• _Your instructions_
In the records below, the line with "638x172 pixels." opens the range and the line with "Click the checkmark beside Editor option" closes it; print that range exactly and nothing else.

• _Collected data_
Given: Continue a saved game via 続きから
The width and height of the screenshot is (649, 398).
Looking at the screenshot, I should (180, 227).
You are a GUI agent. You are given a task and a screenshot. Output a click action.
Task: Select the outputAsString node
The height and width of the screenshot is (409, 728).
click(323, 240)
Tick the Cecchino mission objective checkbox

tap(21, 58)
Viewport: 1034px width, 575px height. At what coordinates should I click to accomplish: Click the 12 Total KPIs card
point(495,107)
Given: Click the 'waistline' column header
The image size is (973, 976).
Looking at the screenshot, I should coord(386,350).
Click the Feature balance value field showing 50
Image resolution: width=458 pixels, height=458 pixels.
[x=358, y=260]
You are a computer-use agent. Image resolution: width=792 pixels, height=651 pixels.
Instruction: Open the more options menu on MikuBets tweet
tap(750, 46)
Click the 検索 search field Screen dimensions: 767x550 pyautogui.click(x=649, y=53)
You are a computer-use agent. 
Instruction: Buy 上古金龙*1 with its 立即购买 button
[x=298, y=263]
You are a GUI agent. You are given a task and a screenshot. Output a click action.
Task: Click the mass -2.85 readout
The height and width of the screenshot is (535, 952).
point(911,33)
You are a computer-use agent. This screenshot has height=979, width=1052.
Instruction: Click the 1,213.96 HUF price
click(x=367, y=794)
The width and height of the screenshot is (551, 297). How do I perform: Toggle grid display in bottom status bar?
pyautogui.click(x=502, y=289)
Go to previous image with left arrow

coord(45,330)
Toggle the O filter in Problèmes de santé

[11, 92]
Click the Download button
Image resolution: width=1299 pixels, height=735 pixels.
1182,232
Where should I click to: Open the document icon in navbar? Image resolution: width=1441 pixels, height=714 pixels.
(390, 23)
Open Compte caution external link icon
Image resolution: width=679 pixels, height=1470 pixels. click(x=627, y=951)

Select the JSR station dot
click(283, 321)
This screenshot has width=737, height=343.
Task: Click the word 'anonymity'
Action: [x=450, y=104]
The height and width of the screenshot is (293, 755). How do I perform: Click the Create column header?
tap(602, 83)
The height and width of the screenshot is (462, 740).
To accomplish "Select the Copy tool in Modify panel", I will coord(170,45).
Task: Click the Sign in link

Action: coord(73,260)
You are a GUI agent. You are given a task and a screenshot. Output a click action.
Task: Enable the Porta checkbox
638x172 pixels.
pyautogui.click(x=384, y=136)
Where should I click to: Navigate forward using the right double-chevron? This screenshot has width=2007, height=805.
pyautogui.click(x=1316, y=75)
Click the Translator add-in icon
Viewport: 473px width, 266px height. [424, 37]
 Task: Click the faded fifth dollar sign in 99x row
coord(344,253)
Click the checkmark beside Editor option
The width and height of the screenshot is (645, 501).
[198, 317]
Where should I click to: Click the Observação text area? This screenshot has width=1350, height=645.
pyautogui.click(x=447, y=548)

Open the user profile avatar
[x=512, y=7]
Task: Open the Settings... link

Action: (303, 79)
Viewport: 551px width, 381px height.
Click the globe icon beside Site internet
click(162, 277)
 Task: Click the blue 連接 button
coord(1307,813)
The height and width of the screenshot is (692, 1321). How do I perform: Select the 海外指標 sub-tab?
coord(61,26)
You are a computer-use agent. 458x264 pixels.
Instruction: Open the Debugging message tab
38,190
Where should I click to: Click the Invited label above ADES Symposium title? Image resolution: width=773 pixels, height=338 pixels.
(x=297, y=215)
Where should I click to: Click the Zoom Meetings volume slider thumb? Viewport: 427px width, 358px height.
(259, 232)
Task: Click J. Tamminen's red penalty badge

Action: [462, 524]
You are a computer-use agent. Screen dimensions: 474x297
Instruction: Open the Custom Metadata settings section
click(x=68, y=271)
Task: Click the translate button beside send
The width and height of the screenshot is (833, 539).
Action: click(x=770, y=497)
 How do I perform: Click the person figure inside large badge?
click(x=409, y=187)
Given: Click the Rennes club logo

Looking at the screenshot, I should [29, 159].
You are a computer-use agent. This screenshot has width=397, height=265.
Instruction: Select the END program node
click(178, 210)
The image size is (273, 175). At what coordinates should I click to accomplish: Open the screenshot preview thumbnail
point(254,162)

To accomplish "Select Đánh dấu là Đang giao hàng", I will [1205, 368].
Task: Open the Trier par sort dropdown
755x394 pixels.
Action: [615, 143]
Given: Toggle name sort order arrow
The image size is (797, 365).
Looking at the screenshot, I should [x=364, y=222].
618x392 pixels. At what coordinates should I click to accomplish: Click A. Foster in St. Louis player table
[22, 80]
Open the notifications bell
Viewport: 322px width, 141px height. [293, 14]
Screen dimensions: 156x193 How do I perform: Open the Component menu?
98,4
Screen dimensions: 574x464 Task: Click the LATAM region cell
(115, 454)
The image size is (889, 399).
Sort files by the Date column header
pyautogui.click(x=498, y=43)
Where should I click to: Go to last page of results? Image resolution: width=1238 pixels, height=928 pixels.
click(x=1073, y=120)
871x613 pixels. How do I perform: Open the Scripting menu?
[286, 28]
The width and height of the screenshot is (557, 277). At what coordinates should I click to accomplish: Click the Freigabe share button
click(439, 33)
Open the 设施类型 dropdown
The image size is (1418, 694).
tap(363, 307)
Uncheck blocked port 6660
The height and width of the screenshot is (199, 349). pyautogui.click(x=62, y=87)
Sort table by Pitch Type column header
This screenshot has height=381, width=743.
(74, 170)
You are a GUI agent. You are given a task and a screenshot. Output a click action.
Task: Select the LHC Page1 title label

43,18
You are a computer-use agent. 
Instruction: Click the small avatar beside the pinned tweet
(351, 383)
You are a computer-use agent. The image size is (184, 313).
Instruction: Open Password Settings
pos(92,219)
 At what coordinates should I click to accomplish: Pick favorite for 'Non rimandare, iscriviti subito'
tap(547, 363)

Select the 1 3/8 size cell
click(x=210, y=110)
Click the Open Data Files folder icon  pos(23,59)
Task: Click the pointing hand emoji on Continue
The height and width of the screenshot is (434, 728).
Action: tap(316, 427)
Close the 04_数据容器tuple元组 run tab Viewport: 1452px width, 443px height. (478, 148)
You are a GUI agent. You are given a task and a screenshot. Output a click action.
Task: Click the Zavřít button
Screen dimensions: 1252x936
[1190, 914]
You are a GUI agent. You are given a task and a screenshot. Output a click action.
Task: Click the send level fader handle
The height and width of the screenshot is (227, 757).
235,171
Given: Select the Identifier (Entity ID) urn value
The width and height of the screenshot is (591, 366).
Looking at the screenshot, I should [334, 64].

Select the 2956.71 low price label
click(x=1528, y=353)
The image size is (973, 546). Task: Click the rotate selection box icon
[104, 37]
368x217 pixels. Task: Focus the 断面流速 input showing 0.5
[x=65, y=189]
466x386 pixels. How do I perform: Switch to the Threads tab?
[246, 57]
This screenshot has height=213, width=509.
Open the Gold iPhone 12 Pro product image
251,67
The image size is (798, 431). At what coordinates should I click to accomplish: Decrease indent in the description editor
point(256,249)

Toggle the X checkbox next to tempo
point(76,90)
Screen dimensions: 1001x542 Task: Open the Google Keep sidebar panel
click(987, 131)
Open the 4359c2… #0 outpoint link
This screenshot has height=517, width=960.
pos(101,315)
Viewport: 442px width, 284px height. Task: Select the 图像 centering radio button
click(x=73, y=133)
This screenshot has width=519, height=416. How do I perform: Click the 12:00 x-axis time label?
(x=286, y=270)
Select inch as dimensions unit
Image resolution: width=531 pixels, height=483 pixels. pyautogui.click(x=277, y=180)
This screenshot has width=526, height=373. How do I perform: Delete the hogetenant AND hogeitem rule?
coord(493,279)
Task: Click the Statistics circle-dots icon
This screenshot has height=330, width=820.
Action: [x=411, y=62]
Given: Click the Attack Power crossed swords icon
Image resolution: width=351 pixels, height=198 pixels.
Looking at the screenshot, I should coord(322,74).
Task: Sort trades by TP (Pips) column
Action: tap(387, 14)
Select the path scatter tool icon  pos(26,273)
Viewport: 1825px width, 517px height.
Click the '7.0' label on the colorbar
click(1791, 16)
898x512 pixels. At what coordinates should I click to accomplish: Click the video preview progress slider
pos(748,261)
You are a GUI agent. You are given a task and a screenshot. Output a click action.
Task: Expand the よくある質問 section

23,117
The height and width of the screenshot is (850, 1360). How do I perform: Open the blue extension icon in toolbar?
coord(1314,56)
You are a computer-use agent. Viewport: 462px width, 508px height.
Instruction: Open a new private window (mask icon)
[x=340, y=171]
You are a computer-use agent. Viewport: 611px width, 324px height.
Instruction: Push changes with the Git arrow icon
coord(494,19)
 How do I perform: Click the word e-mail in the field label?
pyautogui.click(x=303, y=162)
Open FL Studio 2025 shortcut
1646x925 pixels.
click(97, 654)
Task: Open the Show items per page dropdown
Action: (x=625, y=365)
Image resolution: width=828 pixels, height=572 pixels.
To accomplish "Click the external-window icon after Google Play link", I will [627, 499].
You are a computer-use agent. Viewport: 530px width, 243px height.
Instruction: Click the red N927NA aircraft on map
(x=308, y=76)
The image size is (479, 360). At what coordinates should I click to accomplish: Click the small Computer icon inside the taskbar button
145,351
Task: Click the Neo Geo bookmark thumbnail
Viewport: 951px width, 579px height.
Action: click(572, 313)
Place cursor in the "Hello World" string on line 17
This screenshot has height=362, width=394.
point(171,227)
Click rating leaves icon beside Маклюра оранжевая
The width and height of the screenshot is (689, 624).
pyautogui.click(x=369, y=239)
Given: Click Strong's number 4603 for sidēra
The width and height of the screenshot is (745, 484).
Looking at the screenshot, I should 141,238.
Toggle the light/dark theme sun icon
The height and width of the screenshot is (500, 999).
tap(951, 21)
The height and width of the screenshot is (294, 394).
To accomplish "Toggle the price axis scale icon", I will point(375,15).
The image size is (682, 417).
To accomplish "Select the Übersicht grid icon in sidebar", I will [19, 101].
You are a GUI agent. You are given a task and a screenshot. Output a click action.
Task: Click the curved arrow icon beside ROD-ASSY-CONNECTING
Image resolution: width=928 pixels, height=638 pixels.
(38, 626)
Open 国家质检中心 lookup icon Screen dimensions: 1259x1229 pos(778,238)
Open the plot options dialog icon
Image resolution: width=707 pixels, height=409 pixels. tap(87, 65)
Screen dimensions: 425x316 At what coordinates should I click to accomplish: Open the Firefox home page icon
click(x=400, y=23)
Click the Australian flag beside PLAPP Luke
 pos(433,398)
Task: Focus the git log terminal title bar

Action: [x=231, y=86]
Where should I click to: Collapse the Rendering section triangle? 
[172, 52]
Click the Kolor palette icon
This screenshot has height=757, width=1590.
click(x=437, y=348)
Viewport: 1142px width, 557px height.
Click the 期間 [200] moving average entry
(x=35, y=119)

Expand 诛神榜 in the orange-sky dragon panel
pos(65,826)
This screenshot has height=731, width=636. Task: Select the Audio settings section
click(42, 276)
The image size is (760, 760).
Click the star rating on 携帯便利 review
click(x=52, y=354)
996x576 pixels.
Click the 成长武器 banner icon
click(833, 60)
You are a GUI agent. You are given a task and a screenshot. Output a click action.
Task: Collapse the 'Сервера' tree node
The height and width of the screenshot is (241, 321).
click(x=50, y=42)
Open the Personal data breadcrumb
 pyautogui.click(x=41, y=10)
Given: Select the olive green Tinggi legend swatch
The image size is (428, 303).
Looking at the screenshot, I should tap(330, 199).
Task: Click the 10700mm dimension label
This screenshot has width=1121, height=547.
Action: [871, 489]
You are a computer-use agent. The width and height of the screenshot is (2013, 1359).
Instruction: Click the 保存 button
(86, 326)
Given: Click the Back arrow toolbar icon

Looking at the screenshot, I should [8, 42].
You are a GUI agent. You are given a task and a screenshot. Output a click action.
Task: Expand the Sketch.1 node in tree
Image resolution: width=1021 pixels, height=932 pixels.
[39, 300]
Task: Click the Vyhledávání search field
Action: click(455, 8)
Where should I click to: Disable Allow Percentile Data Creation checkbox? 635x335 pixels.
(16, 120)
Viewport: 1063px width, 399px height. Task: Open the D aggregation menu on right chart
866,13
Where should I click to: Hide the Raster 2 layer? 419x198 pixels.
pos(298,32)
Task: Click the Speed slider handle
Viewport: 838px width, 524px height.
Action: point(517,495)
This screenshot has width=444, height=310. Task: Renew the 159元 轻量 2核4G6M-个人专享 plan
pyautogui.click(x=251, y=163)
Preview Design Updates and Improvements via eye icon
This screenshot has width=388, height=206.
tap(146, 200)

• _Answer to the problem_
638x172 pixels.
pyautogui.click(x=384, y=136)
Where should I click to: Navigate forward using the right double-chevron? This screenshot has width=2007, height=805.
pyautogui.click(x=1316, y=75)
Click the Translator add-in icon
Viewport: 473px width, 266px height. [424, 37]
 Task: Click the faded fifth dollar sign in 99x row
coord(344,253)
Click the checkmark beside Editor option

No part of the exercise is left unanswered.